I Calibro 35 rapinano il jazz
In Exploration il supergruppo cinefilo accende la tv a suon di fusion, da Lucio Dalla a Mixer

Al teatro Colosseo, ospiti del Torino Jazz Festival, i Calibro 35 si sono presentati sul palco in giacca e cravatta, ma rientrando in scena al momento del bis indossavano passamontagna come fossero rapinatori.
Tali si considerano nei confronti del jazz medesimo, soggetto dell’Ep autunnale Jazzploitation, dove riprendevano fra le altre cose Générique di Miles Davis, dalla colonna sonora destinata ad Ascensore per il patibolo di Louis Malle. “È un ritorno a casa con il passaporto falsificato bene”, mi aveva spiegato alla vigilia del concerto Massimo Martellotta, manovratore di chitarra e tastiere, “l’idea è che il jazz sia un'ottima scusa per fare quello che ci piace: è libertà, improvvisazione, ma anche arrangiamento maniacale”.
Quei principi informano il nuovo album Exploration, nel quale la continuità con la proverbiale vocazione “cinefila” della band è simboleggiata dalla figura di Piero Umiliani, che nel 1968 allestì a Roma il Sound Work Shop, studio divenuto nel tempo leggendario: coordinato al mixer dal deus ex machina Tommaso Colliva, il quartetto ha registrato là il disco alla vecchia maniera.

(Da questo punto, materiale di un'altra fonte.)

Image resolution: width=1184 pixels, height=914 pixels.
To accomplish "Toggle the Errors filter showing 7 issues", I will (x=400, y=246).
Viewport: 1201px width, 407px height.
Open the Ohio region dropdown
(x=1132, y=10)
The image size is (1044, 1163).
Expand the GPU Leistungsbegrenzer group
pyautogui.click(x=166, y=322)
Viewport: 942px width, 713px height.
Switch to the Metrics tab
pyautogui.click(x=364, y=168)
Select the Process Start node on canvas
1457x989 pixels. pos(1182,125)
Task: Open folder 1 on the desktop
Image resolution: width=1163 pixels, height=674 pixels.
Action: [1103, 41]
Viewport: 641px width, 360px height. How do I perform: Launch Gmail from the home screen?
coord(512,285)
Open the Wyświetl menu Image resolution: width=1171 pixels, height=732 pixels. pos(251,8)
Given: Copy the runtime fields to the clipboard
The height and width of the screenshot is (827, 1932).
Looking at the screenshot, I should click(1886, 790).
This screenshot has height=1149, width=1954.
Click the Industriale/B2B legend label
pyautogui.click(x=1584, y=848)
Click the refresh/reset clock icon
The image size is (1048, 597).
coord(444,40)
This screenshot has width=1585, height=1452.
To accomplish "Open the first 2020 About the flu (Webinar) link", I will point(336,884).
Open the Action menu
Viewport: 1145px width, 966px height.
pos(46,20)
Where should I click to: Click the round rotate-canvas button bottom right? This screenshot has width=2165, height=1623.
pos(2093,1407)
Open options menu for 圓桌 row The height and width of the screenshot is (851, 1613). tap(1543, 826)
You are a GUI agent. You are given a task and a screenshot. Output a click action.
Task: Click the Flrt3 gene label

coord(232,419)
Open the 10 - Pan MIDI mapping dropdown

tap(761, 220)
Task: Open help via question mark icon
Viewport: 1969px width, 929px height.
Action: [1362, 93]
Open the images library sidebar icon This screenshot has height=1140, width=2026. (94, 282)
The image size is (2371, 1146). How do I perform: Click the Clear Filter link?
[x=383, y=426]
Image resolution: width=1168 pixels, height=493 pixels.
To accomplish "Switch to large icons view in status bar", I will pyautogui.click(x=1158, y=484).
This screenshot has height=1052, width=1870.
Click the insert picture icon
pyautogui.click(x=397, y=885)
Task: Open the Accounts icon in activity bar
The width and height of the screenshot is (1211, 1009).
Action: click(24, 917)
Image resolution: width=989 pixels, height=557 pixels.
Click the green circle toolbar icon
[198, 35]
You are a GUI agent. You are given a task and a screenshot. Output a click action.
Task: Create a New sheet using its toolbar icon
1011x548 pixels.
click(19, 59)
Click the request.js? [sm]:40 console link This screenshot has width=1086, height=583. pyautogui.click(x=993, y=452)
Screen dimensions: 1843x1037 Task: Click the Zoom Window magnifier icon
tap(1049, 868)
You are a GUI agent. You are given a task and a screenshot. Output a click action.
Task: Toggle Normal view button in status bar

A testimoniare il legame ombelicale con il compositore fiorentino sono due brani degli undici in programma: “Gassman blues”, da lui prodotto nel 1958 su commissione di Mauro Monicelli, che gli aveva affidato il compito di musicare – pressoché da esordiente – I soliti ignoti, e “Discomania”, negli anni Ottanta sigla finale di “90° minuto”, qui ricalibrato in chiave dichiaratamente “afrobeat”.
Non è l’unica divagazione televisiva in scaletta: in chiusura troviamo “Lunedì cinema” di Lucio Dalla, il cui inconfondibile scat è reso nella circostanza con sorprendente efficacia dal complice siciliano Marco Castello, e in precedenza c’è modo di gustare un consommé acido e dinamico di “Jazz Carnival”, standard dei brasiliani Azymuth celebre da noi per essere stato dal 1980 ouverture di “Mixer”, rotocalco condotto da Giovanni Minoli.
Dal retrobottega vintage del piccolo schermo affiora inoltre il memorabile tema firmato nel 1967 da Lalo Schifrin per il telefilm “Mission Impossible”, rimaneggiato con irruenza quasi punk, mentre a rafforzare il fronte cinematografico provvede “Coffy Is the Color”, pezzo forte del corredo musicale creato nel 1973 dal vibrafonista Roy Ayers per il film che tramutò Pam Grier in stella della blaxploitation, trasfigurato in Exploration dal malevolo vocoder incaricato di rimpiazzare i gorgheggi originari di Dee Dee Bridgewater.
Coetaneo e stilisticamente affine è il classico di Herbie Hancock “Chameleon”, in questo caso ridotto all’osso rispetto all’abbondante quarto d’ora dell’epoca, ma incardinato comunque sul tipico riff di basso sintetico, che rimane gommoso e assume addirittura carattere fumettistico zigzagando fra svisate psichedeliche. Di ascendenza fusion è pure “Nautilus”, che Bob James confezionò nel 1974 intorno a un fraseggio di Fender Rhodes replicato fedelmente nell’occasione, accentuando il groove sottostante con l’impareggiabile tambureggiare di Fabio Rondanini e la trama cavernosa ordita dal nuovo bassista Roberto Dragonetti.
Completa il repertorio un trittico di composizioni autografe: “Pied de Poule”, in atmosfera lounge da safari lunare di scuola Air, “The Twang”, contraddistinta dall’effetto di chitarra dichiarato nel titolo, e “Reptile Strut”, scattante funk con decorazioni “prog” collocato in apertura di sequenza.
La sensazione è che, superato il varco della maggiore età (l’atto di nascita data 2007), il pregiato supergruppo nostrano intenda concedersi massima facoltà di movimento.
Mi diceva Enrico Gabrielli, pluristrumentista tuttofare e punto focale della formazione: “Siamo diventati grandi e abbiamo una grossa incognita interiore da esplorare, quindi ora navighiamo a vista nel mare magnum della raggiunta maturità”.